9 The thing that has been—it is what will be again, and that which has been done is that which will be done again; and there is nothing new under the sun.
10 Is there a thing of which it may be said, See, this is new? It has already been, in the vast ages of time [recorded or unrecorded] which were before us.
11 There is no remembrance of former happenings or men, neither will there be any remembrance of happenings of generations that are to come by those who are to come after them.
12 I, the Preacher, have been king over Israel in Jerusalem.
13 And I applied myself by heart and mind to seek and search out by [human] [b]wisdom all human activity under heaven. It is a miserable business which [c]God has given to the sons of man with which to busy themselves.

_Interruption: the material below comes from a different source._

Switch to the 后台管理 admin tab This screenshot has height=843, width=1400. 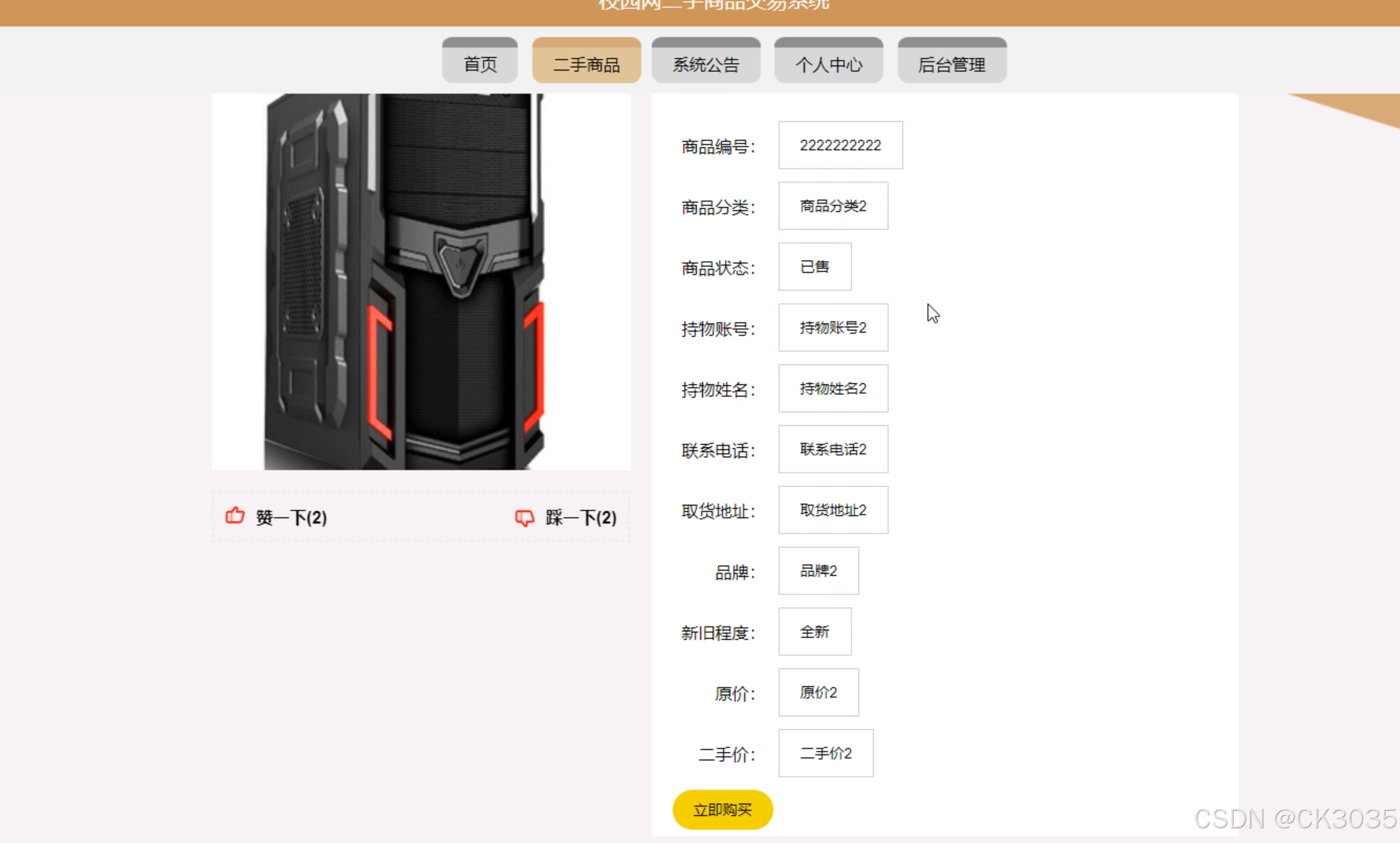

14 I have seen all the works that are done under the sun, and behold, all is vanity, a striving after the wind and a feeding on wind.
15 What is crooked cannot be made straight, and what is defective and lacking cannot be counted.
16 I entered into counsel with my own mind, saying, Behold, I have acquired great [human] wisdom, yes, more than all who have been over Jerusalem before me; and my mind has had great experience of [moral] wisdom and [scientific] knowledge.
17 And I gave my mind to know [practical] wisdom and to discern [the character of] madness and folly [in which men seem to find satisfaction]; I perceived that this also is a searching after wind and a feeding on it.
18 For in much [human] wisdom is much vexation, and he who increases knowledge increases sorrow.
Ecclesiastes 1:3Ecclesiastes is the book of the natural man whose interests are confined to the unstable, vanishing pleasures and empty satisfactions of those who live merely “under the sun.” The natural man is not aware that all the affirmative answers to life are to be found in Him Who is above, not “under,” the sun. The natural man grovels in the dust and finds only earthworms, while the spiritual man may soar on wings like eagles (Isa. 40:31) above all that is futile and disappointing, and may live in the consciousness of God’s companionship, favor, and incomparable, everlasting rewards.
Ecclesiastes 1:13The “Wisdom” of Proverbs is not the “wisdom” of Ecclesiastes. The former is Godlike, the latter is usually human.
Ecclesiastes 1:13Throughout this book not once is the Supreme Being recognized as “Lord” [of lords and King of kings]. The word used to designate Him is invariably the one that may be applied to God or to idols—“Elohim,” the God recognized “under the sun.” The wisdom which is thus limited can end only in “a miserable business” and in vexation of spirit until it finds “the wisdom that is from above” (James 3:17 kjv), “the hidden wisdom, which God ordained before the world unto our glory” (I Cor. 2:7 kjv).